Russert never lost that energy. As an analyst, he could cover an election into the wee hours and turn up on MSNBC's Morning Joe to do some more analysis and commentary at 6:30 a.m. He prepared relentlessly for Meet the Press. Neither of those jobs may have been his most important.
"He was a great bureau chief," said Andrew Tyndall, who has been tracking TV news for 20 years while publishing the Tyndall Report. "He could sense talent and hire people and train them."
Tyndall cited Ifill, a Russert "protege" and Chuck Todd, whom Russert hired last year, as possible Meet the Press replacements.

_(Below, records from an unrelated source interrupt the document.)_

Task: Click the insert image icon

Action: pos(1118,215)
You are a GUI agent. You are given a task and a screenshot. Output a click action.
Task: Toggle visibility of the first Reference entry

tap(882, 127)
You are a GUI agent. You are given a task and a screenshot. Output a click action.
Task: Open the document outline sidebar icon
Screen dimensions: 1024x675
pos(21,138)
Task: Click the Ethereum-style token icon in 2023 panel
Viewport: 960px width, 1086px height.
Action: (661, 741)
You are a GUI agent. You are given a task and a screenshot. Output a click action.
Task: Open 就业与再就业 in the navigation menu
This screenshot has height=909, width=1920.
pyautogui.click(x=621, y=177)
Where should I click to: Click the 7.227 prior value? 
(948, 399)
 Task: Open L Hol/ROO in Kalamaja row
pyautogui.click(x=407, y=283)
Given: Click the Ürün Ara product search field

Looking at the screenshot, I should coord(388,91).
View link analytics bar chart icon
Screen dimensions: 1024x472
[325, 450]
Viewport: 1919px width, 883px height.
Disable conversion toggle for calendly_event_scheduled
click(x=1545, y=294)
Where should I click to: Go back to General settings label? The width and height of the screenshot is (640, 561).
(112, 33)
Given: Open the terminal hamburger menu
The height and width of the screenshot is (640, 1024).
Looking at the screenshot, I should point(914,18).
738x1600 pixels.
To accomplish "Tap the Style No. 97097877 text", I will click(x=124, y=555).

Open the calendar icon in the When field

Ifill, he said, "is a really large personality and can really hold an hour of TV." Those who think Todd might be a tad callow for the role should remember that Russert was an unknown when he took over the show in 1991.
Everyone interviewed for this article liked Brokaw, 68, as a possibility, noting that David Brinkley was 61 when he reinvented the Sunday talk-show format at ABC with This Week.
Gregory, 37, another Russert hire, who recently got his own MSNBC election show, looms as a likely choice if NBC wants to go younger. And there is Mitchell, chief foreign affairs correspondent and a 10-year Philadelphia news veteran in the '60s and '70s.
"She's a world-class questioner and one hell of a reporter," said Kane.
Though frequently mentioned, MSNBC's Chris Matthews, Keith Olbermann and Joe Scarborough were given less of chance, all three seen as too obviously partisan to fill the shoes of the moderator of American politics.
Then there are the other openings. "Remember, he did my job and Wolf's job together," said CNN's Bohrman, referring to anchor and Sunday talk-show moderator Wolf Blitzer. "And he was tough to compete with at both ends."
NBC is expected to announce an interim Meet the Press replacement after Russert's funeral Wednesday. Tyndall predicted a permanent host before the end of July.
And that all-important bureau chief job?
"I don't know that there will be replacement," he said. "There could be a total shift of gravity of NBC News back to New York."